C'est ainsi que, hier après-midi, nous avons eu droit à ce qui restera sans doute dans les annales de Wimbledon comme une des finales de tournoi sinon les meilleures, du moins les plus longues et les plus dramatiques. À classer quelque part entre l'interminable et presque miraculeux McEnroe-Borg des années '80 et le sublime Nadal-Federer de l'an dernier.
À notre arrivée sur le terrain, malgré que les estrades étaient encore pleines à craquer, l'atmosphère était plutôt calme. Rien de la tension de l'avant-veille, tant la déception de la défaite de Murray (disséquée ad absurdum par tous les commentateurs télé, radio et journaux depuis deux jours) demeurait présente aux esprits.
Le début de match a d'ailleurs été un peu trompeur, Federer semblant dominer la situation sans toutefois prendre les devants dans le score, comme il l'avait fait deux jours plus tôt contre Haas. On pouvait croire qu'il allait l'emporter non pas facilement, mais lentement et sûrement. Or un bref passage à vide de sa part en fin de premier set a permis à Roddick d'emballer la manche contre toute attente, faisant entrevoir l'émergence d'un véritable duel.
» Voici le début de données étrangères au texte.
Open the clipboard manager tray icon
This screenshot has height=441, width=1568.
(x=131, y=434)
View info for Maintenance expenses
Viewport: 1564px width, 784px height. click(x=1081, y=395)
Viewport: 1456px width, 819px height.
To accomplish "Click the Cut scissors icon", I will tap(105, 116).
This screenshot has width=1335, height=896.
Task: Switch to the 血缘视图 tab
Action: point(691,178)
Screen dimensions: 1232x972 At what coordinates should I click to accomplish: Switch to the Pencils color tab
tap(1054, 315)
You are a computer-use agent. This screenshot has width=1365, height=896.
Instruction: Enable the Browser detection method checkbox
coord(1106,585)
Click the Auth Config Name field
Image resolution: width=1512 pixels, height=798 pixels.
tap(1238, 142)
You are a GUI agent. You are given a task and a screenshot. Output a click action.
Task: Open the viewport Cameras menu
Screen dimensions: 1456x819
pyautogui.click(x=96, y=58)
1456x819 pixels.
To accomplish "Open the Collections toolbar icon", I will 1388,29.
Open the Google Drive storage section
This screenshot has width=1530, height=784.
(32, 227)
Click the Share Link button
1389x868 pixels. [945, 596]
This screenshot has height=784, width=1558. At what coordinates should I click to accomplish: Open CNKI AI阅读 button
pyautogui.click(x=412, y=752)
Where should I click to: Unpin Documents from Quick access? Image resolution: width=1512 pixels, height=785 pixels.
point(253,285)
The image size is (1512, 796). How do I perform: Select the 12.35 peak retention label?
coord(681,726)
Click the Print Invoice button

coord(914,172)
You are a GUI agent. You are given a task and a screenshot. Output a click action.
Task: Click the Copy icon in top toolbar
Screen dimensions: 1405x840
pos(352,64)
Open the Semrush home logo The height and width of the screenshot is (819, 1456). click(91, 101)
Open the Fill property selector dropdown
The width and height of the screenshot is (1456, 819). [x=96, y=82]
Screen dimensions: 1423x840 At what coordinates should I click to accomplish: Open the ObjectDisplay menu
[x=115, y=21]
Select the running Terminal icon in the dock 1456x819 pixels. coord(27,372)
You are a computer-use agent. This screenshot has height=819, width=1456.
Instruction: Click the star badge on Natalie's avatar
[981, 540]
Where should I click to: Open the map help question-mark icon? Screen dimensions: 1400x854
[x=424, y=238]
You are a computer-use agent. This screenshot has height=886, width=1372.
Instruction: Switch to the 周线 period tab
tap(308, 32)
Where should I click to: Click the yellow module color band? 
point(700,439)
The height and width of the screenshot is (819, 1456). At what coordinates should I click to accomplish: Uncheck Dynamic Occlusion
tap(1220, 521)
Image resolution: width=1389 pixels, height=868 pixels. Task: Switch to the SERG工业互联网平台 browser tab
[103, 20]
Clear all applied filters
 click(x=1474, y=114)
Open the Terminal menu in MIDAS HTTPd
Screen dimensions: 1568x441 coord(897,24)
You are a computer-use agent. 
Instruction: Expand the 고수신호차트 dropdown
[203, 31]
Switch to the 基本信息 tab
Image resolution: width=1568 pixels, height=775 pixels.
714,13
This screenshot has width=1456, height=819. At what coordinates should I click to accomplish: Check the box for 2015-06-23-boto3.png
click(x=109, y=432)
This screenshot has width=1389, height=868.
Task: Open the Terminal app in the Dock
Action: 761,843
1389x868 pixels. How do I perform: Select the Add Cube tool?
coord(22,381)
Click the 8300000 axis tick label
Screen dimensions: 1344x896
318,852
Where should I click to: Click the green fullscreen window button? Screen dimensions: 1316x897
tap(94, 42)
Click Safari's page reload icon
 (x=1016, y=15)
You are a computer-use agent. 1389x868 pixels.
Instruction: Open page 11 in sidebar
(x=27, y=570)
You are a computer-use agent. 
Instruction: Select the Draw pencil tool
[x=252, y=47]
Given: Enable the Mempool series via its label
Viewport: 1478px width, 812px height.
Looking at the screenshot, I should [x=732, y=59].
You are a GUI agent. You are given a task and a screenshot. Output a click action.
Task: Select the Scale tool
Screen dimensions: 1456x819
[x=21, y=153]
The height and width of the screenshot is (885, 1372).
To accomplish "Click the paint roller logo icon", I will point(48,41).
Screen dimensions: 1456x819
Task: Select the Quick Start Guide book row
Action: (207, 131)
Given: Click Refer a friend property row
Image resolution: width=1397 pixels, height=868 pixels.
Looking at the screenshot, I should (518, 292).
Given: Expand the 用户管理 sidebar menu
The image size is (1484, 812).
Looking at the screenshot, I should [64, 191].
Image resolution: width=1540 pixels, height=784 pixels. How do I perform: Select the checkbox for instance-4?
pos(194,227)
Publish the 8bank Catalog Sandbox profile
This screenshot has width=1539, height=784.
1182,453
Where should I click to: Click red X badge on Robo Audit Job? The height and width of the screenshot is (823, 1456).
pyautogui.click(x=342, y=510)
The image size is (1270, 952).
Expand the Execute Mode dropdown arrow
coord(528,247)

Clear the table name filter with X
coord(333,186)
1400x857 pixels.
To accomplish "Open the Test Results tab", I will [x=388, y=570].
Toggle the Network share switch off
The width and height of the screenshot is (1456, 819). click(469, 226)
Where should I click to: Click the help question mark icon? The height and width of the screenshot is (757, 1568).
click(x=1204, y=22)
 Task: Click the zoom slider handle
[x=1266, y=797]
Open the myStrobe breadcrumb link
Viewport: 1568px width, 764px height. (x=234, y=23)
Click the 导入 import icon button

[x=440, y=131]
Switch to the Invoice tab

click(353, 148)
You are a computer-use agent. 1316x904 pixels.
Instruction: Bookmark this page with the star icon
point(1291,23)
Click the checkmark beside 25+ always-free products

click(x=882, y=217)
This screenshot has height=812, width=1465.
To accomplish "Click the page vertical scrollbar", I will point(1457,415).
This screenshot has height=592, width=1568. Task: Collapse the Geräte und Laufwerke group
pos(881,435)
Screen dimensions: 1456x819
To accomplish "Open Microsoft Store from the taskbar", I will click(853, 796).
En deuxième, puis en troisième manche, le Suisse n'a jamais pu mettre en péril le service de l'Américain; mais il remportait le sien en retour, avec une régularité d'horloge, puis s'imposait au jeu décisif. Cependant la question commençait à se poser: pourrait-il gagner la finale sans jamais prendre le service de Roddick?
Question encore plus cruciale après que ce dernier a réussi à le surprendre par un second bris à la fin du quatrième, pour imposer la tenue d'un cinquième set qui, cette fois, ne pouvait se décider par un "tie break".
À 4-4 dans la manche finale, tout le monde attendait maintenant une défaillance de Federer qui aurait donné la victoire à son rival et l'aurait empêché de reconquérir le premier rang mondial. Roddick gagnait la plupart de ses services à zéro, Federer peinait pour conserver les siens.
À 8-8, les deux joueurs refusant obstinément de céder le moindre centimètre de terrain, il est devenu évident que nous nous trouvions soudain face à une "grande finale", digne de s'inscrire dans les annales.
À 10-10, j'ai soufflé à Azur (et au couple de voisins philippins à nos côtés): "Federer va finir par l'avoir." Il me paraissait en effet de plus en plus clair que le Suisse, comme il l'avait fait maintes fois dans le passé, s'était solidement ancré sur ses positions et se sentait de plus en plus à son aise dans une situation de tension extrême qui aurait fait basculer n'importe qui d'autre. Roddick paraissait usé jusqu'à la corde, ses yeux s'enfonçaient dans leurs orbites.
Mais il a fallu attendre 16-14 (un record) pour que l'Américain cède finalement à cette pression incroyable, perdant la main pour la première fois en 39 jeux de service. Chose remarquable, avant de célébrer comme l'aurait fait n'importe qui, Federer est allé trouver son rival malheureux, lui passant le bras autour des épaules pour le consoler tandis que le public, debout, les acclamait tous deux. La grande classe et une digne fin à un magnifique turnoi... malgré l'absence du No 1 et vainqueur de l'an dernier, Rafael Nadal, qui devait sans doute regarder ça chez lui à Majorque avec un peu d'amertume.